ABA, or Applied Behavior Analysis, is a technique used for treating autism. Originally developed by Dr. Ivor Lovaas, it was -- and in some situations still is -- essentially a form of reward-and-punishment for specific behaviors. Some uses of ABA have involved real cruelty.  In the last few decades, however, ABA has been transformed. In the vast majority of situations, rewards are given or withheld, but no punishment is administered for "bad" behavior.

During the early days of ABA, behavioral therapy was almost always provided in a 1:1 situation, outside of a natural setting. Today, ABA therapists are more likely to use ABA techniques in a typical situation such as a classroom or home. In addition, many new forms of behavioral therapy have emerged that have elements in common with play therapy and developmental therapies.

If you read the web, you'll almost certainly find ABA described as the "gold standard" for autism treatment. You may also read that children with ABA "recovered from" or were "cured" of autism.

^^^^

* _Exercise requirements_:
1. Do statements (a), (b), and (c) agree with the ABA passage? For each one, answer yes or no and quote the words from the passage that decide it. (a) ABA was originally developed by Dr. Ivor Lovaas. (b) In its early days, ABA therapy was usually given in a classroom or home. (c) In most situations today, punishment is administered for "bad" behavior.
2. Can you carry on the ABA passage from its final sentence?

^^^^

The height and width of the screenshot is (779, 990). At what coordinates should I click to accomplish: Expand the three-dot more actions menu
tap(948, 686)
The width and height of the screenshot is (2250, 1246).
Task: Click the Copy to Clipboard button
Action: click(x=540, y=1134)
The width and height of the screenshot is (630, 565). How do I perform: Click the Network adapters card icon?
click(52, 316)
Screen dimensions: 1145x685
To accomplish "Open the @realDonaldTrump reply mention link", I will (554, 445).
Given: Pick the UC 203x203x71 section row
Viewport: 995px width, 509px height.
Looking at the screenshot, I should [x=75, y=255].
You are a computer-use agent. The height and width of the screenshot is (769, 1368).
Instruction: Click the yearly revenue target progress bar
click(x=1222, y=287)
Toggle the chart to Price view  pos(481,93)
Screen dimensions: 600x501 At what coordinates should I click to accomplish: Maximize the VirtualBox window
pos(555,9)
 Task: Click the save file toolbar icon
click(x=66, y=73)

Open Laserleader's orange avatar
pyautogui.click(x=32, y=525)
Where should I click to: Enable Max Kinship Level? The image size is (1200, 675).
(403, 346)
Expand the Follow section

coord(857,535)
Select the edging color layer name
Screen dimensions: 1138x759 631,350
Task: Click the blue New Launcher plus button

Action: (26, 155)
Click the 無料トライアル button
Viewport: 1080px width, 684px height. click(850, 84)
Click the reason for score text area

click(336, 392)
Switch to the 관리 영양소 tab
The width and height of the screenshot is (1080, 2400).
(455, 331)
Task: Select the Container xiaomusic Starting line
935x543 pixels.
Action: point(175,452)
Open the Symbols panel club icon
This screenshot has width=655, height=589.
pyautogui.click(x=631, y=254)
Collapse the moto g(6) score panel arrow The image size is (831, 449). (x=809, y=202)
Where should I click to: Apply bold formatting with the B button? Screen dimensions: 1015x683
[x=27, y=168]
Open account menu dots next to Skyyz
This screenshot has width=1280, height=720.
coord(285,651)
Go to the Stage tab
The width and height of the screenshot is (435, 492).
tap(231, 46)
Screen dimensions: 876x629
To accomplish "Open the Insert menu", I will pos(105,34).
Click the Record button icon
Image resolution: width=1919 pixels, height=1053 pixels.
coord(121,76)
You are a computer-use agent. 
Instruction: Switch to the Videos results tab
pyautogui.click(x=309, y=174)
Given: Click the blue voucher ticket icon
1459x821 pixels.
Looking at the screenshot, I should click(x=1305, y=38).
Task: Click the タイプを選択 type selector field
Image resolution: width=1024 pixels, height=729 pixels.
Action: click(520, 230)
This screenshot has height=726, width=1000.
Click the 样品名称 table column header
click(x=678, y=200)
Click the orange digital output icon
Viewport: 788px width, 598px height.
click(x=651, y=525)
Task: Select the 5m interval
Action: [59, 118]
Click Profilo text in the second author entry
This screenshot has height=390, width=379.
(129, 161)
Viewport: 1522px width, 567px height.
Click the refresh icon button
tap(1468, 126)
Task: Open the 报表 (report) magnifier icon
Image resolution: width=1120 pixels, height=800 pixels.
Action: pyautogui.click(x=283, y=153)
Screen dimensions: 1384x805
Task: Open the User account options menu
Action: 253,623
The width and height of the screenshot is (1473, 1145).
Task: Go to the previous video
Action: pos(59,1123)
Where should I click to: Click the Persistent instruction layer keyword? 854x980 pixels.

^^^^

* _Responses in order_:
1.
(a) Yes: "Originally developed by Dr. Ivor Lovaas"
(b) No: "behavioral therapy was almost always provided in a 1:1 situation, outside of a natural setting"
(c) No: "In the vast majority of situations, rewards are given or withheld, but no punishment is administered for "bad" behavior."

2.
Are these claims of recovery and/or cure really accurate?

Dr. Lovaas himself, in the year 2000, wrote a paper entitled “Clarifying Comments on the UCLA Young Autism Project.” In it, he discussed the difference between the use of the word “cure” and “recovered.”

He states, "The term 'cure' implies removal of the original cause of the problem and because the cause of autism is unknown, claiming a cure would certainly be unjustified and unethical. In contrast, it is possible to enable a child with autism to achieve normal functioning without finding a cure for autism, just as it is possible for a physician to recover patients to normal functioning without having found a cure for their illness. Hodgkin’s disease is a case in point."

ABA teaches behaviors considered to be appropriate to the culture into which an autistic child is born. Using ABA, a therapist (or parent) can teach skills ranging from tooth brushing to language use. By using ABA techniques in naturalistic settings, social skills therapists can help youngsters with autism to behave appropriately in a playground, ask and answer questions, and so forth.

But while intensive ABA may be able to teach young autistic children to behave in ways that are "indistinguishable" from their same age peers, ABA does not change the reality that those children are autistic. Behaviors that are natural to children without autism must be taught, step by step, to autistic children -- and reinforced over and over again.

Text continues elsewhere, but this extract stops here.